* _The task_
Nothing but the images should be left out when the entries are restated word for word.

(Dataset entries)
⟨
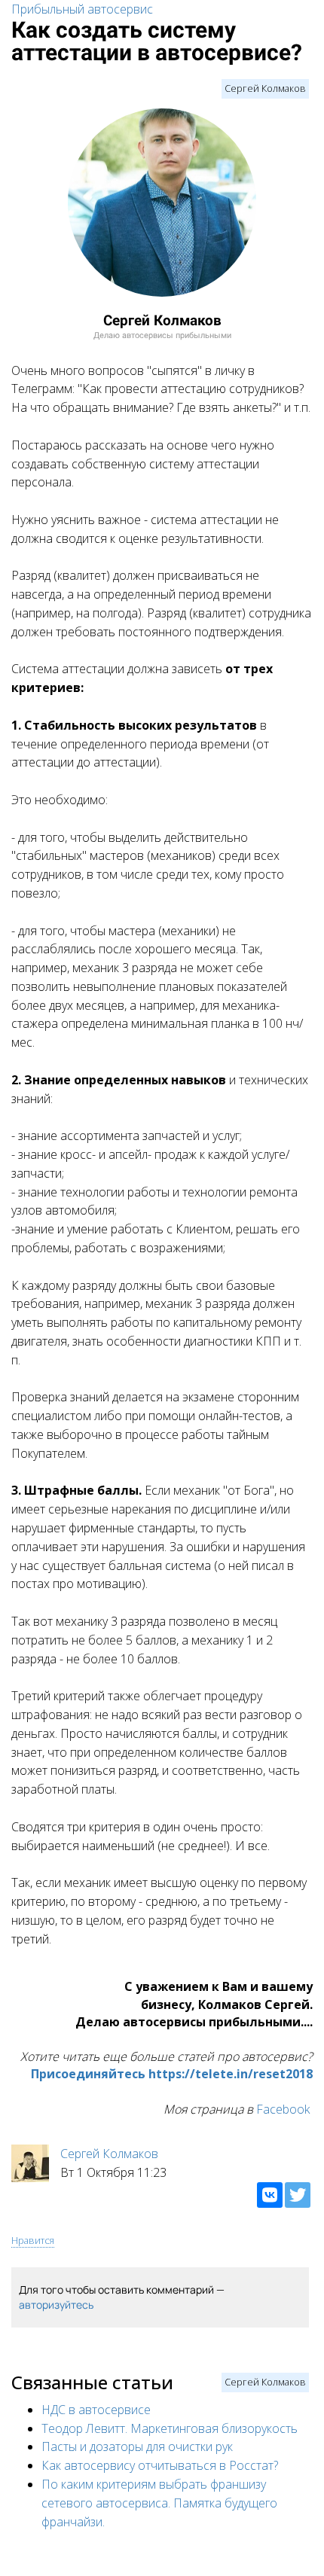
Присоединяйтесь (88, 2073)
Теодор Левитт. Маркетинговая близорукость (169, 2428)
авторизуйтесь (56, 2304)
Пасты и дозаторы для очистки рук (137, 2446)
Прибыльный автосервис (82, 9)
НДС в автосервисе (96, 2409)
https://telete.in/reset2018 (230, 2073)
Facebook (283, 2109)
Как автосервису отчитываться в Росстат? (159, 2465)
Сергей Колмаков (265, 88)
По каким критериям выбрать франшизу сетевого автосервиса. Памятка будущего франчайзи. (159, 2503)
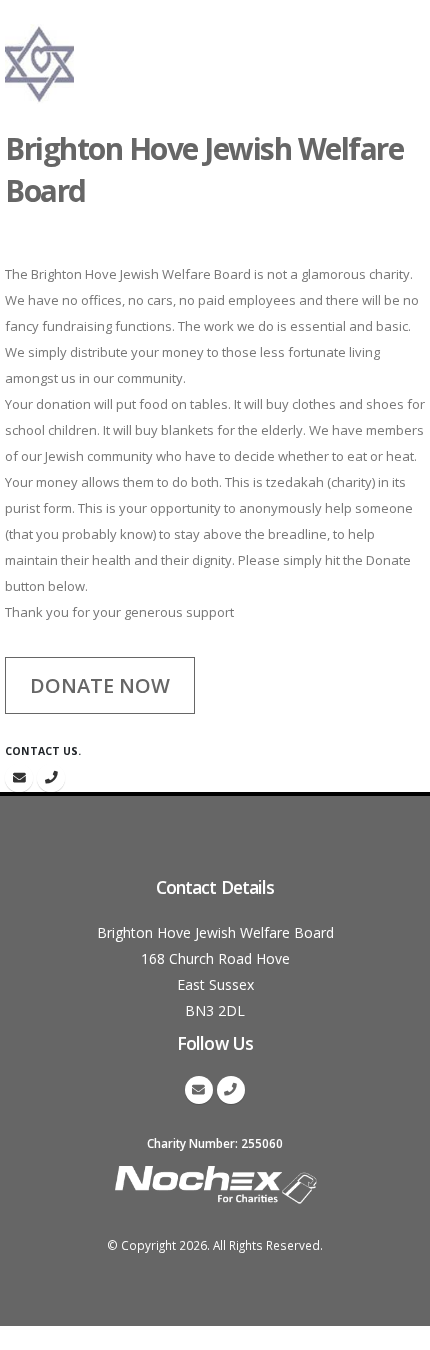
⟩
* _Task solution_
Присоединяйтесь (88, 2073)
Теодор Левитт. Маркетинговая близорукость (169, 2428)
авторизуйтесь (56, 2304)
Пасты и дозаторы для очистки рук (137, 2446)
Прибыльный автосервис (82, 9)
НДС в автосервисе (96, 2409)
https://telete.in/reset2018 (230, 2073)
Facebook (283, 2109)
Как автосервису отчитываться в Росстат? (159, 2465)
Сергей Колмаков (265, 88)
По каким критериям выбрать франшизу сетевого автосервиса. Памятка будущего франчайзи. (159, 2503)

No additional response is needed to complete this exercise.